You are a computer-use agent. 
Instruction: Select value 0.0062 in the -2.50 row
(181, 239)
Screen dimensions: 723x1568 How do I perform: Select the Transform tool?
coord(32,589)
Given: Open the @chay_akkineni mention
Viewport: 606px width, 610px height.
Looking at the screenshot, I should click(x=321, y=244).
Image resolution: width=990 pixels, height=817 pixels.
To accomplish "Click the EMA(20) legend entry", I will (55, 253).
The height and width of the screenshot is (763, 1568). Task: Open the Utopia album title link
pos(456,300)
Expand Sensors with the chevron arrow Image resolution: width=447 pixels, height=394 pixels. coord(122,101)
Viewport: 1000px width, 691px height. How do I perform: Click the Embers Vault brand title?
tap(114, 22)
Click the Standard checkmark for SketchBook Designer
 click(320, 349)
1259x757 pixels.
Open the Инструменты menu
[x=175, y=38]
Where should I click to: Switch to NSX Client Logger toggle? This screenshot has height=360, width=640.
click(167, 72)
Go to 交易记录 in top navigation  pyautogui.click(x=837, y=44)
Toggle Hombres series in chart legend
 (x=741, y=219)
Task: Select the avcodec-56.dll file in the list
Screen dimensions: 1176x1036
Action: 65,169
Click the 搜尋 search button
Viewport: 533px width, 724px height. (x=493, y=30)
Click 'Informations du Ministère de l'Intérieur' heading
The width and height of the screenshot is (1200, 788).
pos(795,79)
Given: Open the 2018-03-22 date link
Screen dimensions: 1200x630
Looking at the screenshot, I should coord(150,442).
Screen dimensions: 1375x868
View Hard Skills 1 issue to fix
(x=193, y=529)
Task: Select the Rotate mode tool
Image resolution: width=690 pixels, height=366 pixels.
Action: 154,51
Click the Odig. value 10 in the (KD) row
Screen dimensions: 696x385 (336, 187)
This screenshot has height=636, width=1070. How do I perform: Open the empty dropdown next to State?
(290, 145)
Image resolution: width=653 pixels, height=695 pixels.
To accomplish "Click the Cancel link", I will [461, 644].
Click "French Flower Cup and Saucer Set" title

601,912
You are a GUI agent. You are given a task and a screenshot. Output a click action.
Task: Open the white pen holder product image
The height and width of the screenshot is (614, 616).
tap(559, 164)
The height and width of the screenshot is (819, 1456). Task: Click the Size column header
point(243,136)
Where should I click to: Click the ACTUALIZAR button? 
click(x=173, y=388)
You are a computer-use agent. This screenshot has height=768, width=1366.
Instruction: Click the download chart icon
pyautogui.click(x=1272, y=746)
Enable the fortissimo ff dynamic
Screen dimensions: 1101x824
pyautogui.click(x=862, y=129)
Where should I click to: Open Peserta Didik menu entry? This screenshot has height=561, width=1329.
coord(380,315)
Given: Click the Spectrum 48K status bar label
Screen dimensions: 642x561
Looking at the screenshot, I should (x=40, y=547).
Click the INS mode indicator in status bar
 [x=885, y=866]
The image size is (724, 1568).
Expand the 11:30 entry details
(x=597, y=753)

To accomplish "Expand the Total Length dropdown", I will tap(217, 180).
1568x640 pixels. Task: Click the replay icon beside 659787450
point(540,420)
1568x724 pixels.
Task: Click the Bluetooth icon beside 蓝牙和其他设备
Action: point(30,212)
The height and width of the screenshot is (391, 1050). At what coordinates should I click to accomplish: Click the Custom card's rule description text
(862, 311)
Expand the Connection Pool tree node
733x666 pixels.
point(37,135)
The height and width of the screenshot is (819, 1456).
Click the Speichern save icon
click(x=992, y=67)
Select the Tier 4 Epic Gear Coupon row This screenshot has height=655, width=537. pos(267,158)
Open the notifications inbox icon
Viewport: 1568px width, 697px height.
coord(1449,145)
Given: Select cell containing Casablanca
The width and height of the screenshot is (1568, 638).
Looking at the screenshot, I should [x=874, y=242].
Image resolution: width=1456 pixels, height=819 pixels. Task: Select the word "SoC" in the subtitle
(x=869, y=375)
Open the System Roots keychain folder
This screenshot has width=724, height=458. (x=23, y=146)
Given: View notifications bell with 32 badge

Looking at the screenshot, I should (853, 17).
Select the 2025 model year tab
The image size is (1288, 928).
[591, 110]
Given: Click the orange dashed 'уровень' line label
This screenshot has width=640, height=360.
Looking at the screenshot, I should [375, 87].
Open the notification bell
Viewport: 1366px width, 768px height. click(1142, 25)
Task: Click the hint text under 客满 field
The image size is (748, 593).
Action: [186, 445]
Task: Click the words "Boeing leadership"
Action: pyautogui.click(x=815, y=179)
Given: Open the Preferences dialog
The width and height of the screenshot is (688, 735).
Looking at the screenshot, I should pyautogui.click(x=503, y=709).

__________________________________________________

• **Work to be completed**: Determine how many lines of the data contain the word "computer", and reply with that number only.

• **Answer to the exercise**: 2